Follow Me: Chapter 5

No, a picture wouldn’t do justice. This called for footage. Yochi held his phone up

Yochi dumped his coffee cup in the trash can under his desk.
What was that joke Reuven Fischman had shared with him recently? A guy was on his way out of the office, heading to the airport, when the IRS showed up. The guy smiled and said, “Come on in. I’m sorry I have to leave now, I have a flight to catch, but do what you need to do, and remember to turn off the lights on the way out.”
A good story, very funny — for anyone who happened not to be an accountant.
The team at TTS Freight Brokers, Yochie knew, was not smiling or catching any flights. They believed the word “audit” meant doomsday, and they layered stress on Yochi with hourly phone calls and emails.
Yochi knew what he had to do. Audits, no matter how dreaded, were inevitable, and when they happened, the Hartstein Group was equipped to handle them. It was only the timing that was awful. There were so many returns to file, even if he worked straight through until April 15 without going home to sleep, he didn’t see how he would make it on time.
It wasn’t only him. On his way to the water cooler, Yochi poked his head into his colleagues’ cubicles. He could touch the tension in the air. Focus, focus, focus. Everyone was forcing himself to focus, crunch every last cent, collect every last form, log every deposit, every expense, make sure that every client of the Hartstein Group received the professional service the firm was famous for.
At Mendy Kraus’s cubicle, Yochi paused. Mendy’s head was on his desk, buried in his folded hands, and his back was rising and falling.

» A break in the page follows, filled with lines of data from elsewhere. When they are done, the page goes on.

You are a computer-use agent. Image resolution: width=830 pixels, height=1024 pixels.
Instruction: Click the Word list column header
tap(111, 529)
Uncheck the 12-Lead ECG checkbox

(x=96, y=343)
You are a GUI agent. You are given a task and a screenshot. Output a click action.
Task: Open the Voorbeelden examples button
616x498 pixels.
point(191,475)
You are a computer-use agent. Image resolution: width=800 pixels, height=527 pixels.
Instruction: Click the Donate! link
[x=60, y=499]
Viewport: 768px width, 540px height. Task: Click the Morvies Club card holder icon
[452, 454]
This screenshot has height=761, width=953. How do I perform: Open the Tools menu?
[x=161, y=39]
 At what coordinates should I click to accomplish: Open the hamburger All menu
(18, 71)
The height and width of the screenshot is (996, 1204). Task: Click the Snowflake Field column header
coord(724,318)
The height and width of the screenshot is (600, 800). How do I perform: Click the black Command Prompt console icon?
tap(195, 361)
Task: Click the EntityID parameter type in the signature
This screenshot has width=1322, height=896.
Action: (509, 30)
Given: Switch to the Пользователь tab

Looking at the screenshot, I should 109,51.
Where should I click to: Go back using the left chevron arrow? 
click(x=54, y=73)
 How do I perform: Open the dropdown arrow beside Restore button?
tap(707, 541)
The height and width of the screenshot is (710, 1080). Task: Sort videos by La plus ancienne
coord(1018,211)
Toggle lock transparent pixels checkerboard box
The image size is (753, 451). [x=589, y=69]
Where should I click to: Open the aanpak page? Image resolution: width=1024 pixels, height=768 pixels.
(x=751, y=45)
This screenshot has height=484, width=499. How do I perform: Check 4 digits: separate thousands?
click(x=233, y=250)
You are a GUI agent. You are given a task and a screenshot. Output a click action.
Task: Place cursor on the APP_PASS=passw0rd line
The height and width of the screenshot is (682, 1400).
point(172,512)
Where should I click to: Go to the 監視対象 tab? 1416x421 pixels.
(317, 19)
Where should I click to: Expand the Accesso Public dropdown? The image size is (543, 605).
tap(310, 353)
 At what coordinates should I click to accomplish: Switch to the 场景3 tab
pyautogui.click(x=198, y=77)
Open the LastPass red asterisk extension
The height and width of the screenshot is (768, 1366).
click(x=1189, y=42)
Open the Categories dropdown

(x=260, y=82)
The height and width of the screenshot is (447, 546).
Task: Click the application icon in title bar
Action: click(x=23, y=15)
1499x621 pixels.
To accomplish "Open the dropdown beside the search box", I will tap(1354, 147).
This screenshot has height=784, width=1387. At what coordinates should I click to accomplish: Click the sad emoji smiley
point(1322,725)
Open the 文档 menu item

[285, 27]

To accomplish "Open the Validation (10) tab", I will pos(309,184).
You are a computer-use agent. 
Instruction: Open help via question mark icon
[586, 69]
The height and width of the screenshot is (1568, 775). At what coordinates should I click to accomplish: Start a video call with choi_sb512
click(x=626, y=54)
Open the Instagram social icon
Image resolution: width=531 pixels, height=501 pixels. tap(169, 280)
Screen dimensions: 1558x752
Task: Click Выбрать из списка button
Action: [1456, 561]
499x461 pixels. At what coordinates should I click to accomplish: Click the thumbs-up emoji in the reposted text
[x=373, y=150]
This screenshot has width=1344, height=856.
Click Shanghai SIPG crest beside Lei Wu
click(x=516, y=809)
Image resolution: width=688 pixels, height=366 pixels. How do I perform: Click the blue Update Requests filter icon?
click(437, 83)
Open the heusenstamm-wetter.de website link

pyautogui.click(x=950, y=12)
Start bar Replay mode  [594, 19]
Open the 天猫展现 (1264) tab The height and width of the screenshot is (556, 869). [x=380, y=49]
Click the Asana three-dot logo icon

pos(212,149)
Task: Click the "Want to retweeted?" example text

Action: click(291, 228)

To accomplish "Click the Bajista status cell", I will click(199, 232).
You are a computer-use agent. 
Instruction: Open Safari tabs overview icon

Yochi’s eyes glinted. This was gold. Mendy Kraus, who volunteered for Kulanu during his “free time,” Mendy who showed up first and left last every day, Mendy who also ran a boys’ choir and took care of company parties and felt personally responsible to count and announce how many coffees Yochi drank every day. Mendy Kraus was sleeping.
It was too good an opportunity to pass up.
Yochi took out his phone and tiptoed closer to the cubicle. Snap.
No, a picture wouldn’t do justice. This called for footage. Yochi held his phone up.
He got two full minutes recorded. Forgetting his drink, he hurried back to his desk, and uploaded it to Slack.
Half a minute later, it started. A loud chuckle, a throaty laugh joined in, and suddenly the entire office was in the hallway, shaking with laughter.